Zur Freude von Jung von Matt-Gründer Holger Jung, der Wert darauf legt, dass es dabei auch bleibt: "Der Aufsichtsratsvorsitz von Herrn Scholz ist eine Exklusiv-Veranstaltung", sagte er am Freitag dem Tagesspiegel. Von einer Rückkehr "zu den Friends" könne keine Rede sein. Wie es zu der PR-Panne in Berlin kommen konnte, kann sich auch Jung nicht erklären. "Heilmann und Turner sind eigentlich ausgeschlafene Geschäftsmänner", so der Hamburger. "Vielleicht ein bisschen zu ausgeschlafen." Ein klärendes Telefonat hat es zwischen Hamburg und Berlin jedenfalls bisher nicht gegeben.

Berater bei Bedarf

"Ein bisschen tragisch" findet Sebastian Turner die "Missverständnisse" um den "väterlichen Freund" Jürgen Scholz. Damit es an der Börse, die solche Verwirrung gern mit Kursabschlägen bestraft, kein böses Erwachen gibt, ist Turner um Gelassenheit bemüht: "Wir wollen das Ansehen von Jürgen Scholz nicht beschädigen", sagte der Agentur-Vorstand dem Tagesspiegel. Zwar versichert er, der Scholz & Friends-Vorstand habe sich unlängst mit Jürgen Scholz "per Handschlag" auf eine Beratertätigkeit verständigt. Um nun aber den Schaden für alle Beteiligten zu begrenzen, habe man sich auf eine neue Formulierung geeinigt: Scholz werde nur bei Bedarf den Vorstand von Scholz & Friends beraten und sei keinesfalls im Tagesgeschäft der Agentur tätig. Sein Aufsichtsratsmandat bei Jung von Matt störe die Berliner nicht. "Ein Mann wie Scholz ist viel zu diskret, um Geschäftsgeheimnisse der Konkurrenz zu verraten", glaubt Sebastian Turner.

Ob die Wirren um Gründer Scholz ein Nachspiel an der Börse haben werden, wird sich am Montag ab 9 Uhr 15 zeigen. Dann gehen die 21,46 Millionen Aktien der neuen Scholz & Friends AG - Wertpapierkennnummer 697 280 -, die aus der Fusion mit der United Visions Entertainment AG enstanden ist, in den Handel.
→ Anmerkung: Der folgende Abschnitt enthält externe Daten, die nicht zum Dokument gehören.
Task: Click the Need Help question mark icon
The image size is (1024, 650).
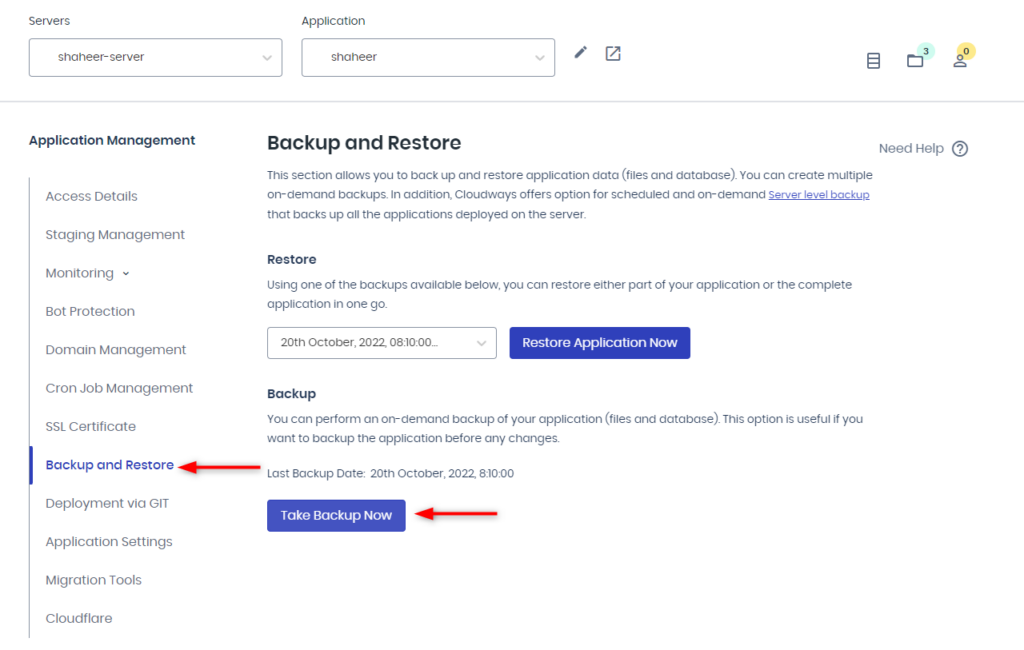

In letzter Minute wurden am Freitag die Handelsregister-Eintragung und Börsenzulassung für den Geregelten Markt bekanntgegeben. Bis zuletzt hatten sich Spekulationen gehalten, Scholz & Friends werde das Projekt Börse noch einmal vertagen. Ein Gang aufs Parkett zum jetzigen Zeitpunkt scheint gewagt. Außerdem plagen die Berliner immer noch Imageprobleme, nachdem die Agentur Anfang des Jahres Großkunden wie die Telekom und die Postbank verlor. Insgesamt soll es sich um ein Etatvolumen von 150 Millionen Mark gehandelt haben.

Doch Turner und Heilmann wollen es jetzt wissen: Das zu der britischen, ebenfalls börsennotierten Cordiant-Holding zählende Unternehmen (Umsatz rund 140 Millionen Mark) hofft, künftig schneller expandieren zu können und für Mitarbeiter attraktiver zu werden. 20 Prozent der Firma, die in 13 Ländern rund 900 Mitarbeiter beschäftigen wird, werden an die Börse gebracht, 70 Prozent hält Cordiant, den Rest der Anteile das Management.

Eine klassische Neuemission ist Scholz & Friends allerdings nicht: Die Fusion mit der am Neuen Markt notierten United Visions (Umsatz: 28 Millionen Mark) gibt der neuen Gruppe nur den so genannten Börsenmantel. Der ist preisgünstiger und weniger riskant als ein "echter" Börsengang. Ob es den Werbern freilich im Mantel der United Visions an der Börse warm ums Herz wird, bleibt abzuwarten. Am Freitag brach der Kurs der Aktie jedenfalls um fast zehn Prozent auf 4,20 Euro ein.